Odendaal notes that yesterday’s announcement followed the release of the consumer price index (CPI) data by StatsSA on Wednesday, showing that consumer inflation rose to 4.5% year-on-year from 4% year-on-year in March, slightly lower than market expectations.
“CPI was 0.9% higher in April compared to March, mainly due to the 14% monthly jump in the petrol price. Core inflation – excluding volatile food and energy prices – remained unchanged at 5.7%. With headline inflation at the mid-point of the 3% -6% target range, and core inflation steady, it would have appeared premature to hike now,” he says.
He adds that food and non-alcoholic beverage inflation declined further from 5.8% in March to 5% in April.
“Most categories of food prices showed slower growth on an annual basis, but fruit and vegetable inflation accelerated. The MPC remains worried about the impact of the jump the maize price (due to droughts) on food inflation later this year. Alcoholic beverages and tobacco inflation accelerated to 9.7% from 9%.
“Annual petrol deflation slowed to -10.8% in April, from -21.7% in March. Annual petrol deflation should shrink further in May (to around -10%) based on the unchanged petrol price. However, there is currently an average under-recovery of 48c/l, that should lead to a petrol price increase of a similar magnitude in June (-5.1% year-on-year). “
Odendaal says that looking ahead, the SARB expected inflation to average 4.9% in 2015, from the 4.8% estimate at the time of the March MPC meeting.
“2016 inflation is now expected to average 6.1%, instead of 5.9%. Inflation is still expected to breach the 6% upper end of the target range in the first quarter of 2016, and return within range by the second quarter. The MPC can afford to look through this relatively short anticipated breach, but not necessarily a longer breach. According to the Governor, the length of breach that would be acceptable to the MPC is not predetermined and would depend on circumstances,” he says.
He says that if Eskom’s latest request to the regulator, for a 25.3% tariff increase is granted, there will be substantial upward pressure on consumer inflation in the second half of the year.
“The Reserve Bank has not included the higher tariff application in its inflation forecast even though it noted a possible impact of around 0.5% per year on average. The outcome of the tariff application in late June could be the event that causes the MPC to pull the trigger on higher rates at its July meeting,” warns Odendaal.
Furthermore, the MPC was still concerned about above-inflation wage settlements, especially in the context of slow productivity growth.

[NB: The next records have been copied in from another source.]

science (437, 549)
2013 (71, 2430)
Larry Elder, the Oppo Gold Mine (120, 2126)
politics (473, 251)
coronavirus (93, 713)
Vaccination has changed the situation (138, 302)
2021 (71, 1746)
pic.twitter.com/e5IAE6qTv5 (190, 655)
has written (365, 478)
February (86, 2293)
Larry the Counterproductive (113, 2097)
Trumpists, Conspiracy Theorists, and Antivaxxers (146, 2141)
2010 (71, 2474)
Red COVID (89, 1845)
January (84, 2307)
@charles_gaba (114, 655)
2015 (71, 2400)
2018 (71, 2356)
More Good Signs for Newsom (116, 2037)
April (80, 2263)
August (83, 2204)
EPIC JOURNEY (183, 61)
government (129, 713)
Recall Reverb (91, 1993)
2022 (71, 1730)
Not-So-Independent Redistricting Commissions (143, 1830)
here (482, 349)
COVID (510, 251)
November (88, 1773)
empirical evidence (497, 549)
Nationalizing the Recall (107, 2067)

“The outlook for the global economy is broadly unchanged since the March MPC meeting, with US growth softer than expected and the Eurozone better than expected, however, the local growth outlook has been cut slightly due mainly to load-shedding. Real economic growth of 2.1% is forecast for 2015 (from 2.2% at the time of the March MPC meeting) and 2.2% for 2016 (from 2.3%).”
Odendaal says a major cause for alarm is the continued impact on capital flows and the rand when the US Federal Reserve starts hiking rates.
“The Fed’s expected ‘lift-off’ date has been pushed out again to September, while more than 20 other central banks globally have eased policy so far this year, most recently China and Sweden,” he says.
“There are two areas of uncertainty in this regard, and the MPC is leaning towards being more hawkish. The first is the extent to which US rate hikes are already priced into the rand and local long bonds; their working assumption still appears to be that it is not fully priced in. Secondly, the large depreciation from R6.6/$ in May 2011 to around R12/$ four years later has had a remarkably limited impact on headline inflation over this period.
“The Reserve Bank estimates that the pass-through from currency weakness to inflation is currently half of what it has built into its models. Whether this is a cyclical feature (due to weak demand) or a structural feature (more competitive economy) is still up for debate, but the MPC seems to be assuming that it is not permanent.”